(EXCERPTED TEXT)
Soon enough we came to the left turn into the Bronx Kill.
“We’ll need to be careful that the water’s not too low on the return, “Julie said. “Sometimes we have to portage.” I nodded and thought guiltily about our late start. We’d planned to be on the water at 7 AM, but I was late, and between this and that… we’d launched at 8:15.
But no matter! Soon enough, we scooted under the bridge and were in the East River. We meandered along, passing between the Brother Islands and then hugging the northern shore. We passed the blue-and-white Rikers Island barge. “Sometimes you can see the inmates playing basketball,” I said to Dave. It was his first time out in this part of the East River. We paddled closer, but not so close that we’d alarm the guards.
Sure enough, there were inmates visible. But they weren’t playing basketball. They just started at us through the wire mesh. As always, I felt a wave of empathetic sadness, imagining what it must be like to see, from behind bars, kayakers floating by in freedom.
“What’s that?” Dave asked suddenly. I looked where he was pointing. Silvery pinpoints of light sparkled and danced off the ferry terminal. We watched, entranced, for a few minutes. We figured out it was sunlight reflecting from the waves–but it wasn’t something any of us had ever seen before.
(End EXCERPTED TEXT)
(RECORDS PROVIDED)
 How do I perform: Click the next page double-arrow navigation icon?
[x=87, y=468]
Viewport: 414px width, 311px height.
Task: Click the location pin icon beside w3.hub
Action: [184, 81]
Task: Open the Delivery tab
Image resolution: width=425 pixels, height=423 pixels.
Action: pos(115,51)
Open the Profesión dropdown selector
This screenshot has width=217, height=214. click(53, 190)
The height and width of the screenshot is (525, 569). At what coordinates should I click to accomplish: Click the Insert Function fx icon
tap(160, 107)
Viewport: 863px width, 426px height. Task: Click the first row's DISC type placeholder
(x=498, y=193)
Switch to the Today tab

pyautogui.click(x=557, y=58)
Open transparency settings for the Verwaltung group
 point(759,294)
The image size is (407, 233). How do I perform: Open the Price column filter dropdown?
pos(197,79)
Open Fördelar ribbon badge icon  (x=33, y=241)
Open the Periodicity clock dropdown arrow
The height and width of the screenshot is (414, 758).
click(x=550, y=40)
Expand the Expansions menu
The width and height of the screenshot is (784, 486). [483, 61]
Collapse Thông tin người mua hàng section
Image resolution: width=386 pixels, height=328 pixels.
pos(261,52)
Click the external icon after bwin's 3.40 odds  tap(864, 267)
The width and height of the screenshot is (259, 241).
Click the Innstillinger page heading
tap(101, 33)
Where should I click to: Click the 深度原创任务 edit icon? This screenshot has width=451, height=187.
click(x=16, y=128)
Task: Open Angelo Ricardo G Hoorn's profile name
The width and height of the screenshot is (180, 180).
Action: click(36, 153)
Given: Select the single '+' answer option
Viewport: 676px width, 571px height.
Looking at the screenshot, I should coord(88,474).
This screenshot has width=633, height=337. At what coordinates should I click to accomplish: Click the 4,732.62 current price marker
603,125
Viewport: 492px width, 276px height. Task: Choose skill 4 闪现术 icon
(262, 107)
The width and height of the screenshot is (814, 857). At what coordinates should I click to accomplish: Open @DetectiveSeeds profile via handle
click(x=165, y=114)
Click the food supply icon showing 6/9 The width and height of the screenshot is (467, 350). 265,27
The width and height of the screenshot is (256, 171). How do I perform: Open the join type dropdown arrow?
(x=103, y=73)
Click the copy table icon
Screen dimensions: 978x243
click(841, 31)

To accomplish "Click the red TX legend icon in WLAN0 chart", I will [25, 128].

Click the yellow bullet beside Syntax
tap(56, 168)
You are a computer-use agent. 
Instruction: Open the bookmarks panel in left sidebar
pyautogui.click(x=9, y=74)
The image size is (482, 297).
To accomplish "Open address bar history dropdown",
(End RECORDS PROVIDED)
Answer these questions using the kayaking passage:
1. At what time had the group planned to be on the water, and at what time did they actually launch?
2. According to the narrator, what can the inmates sometimes be seen doing at the Rikers Island barge?
3. What did the group work out was causing the silvery pinpoints of light at the ferry terminal?

1. They planned to be on the water at 7 AM and launched at 8:15.
2. Playing basketball.
3. Sunlight reflecting from the waves.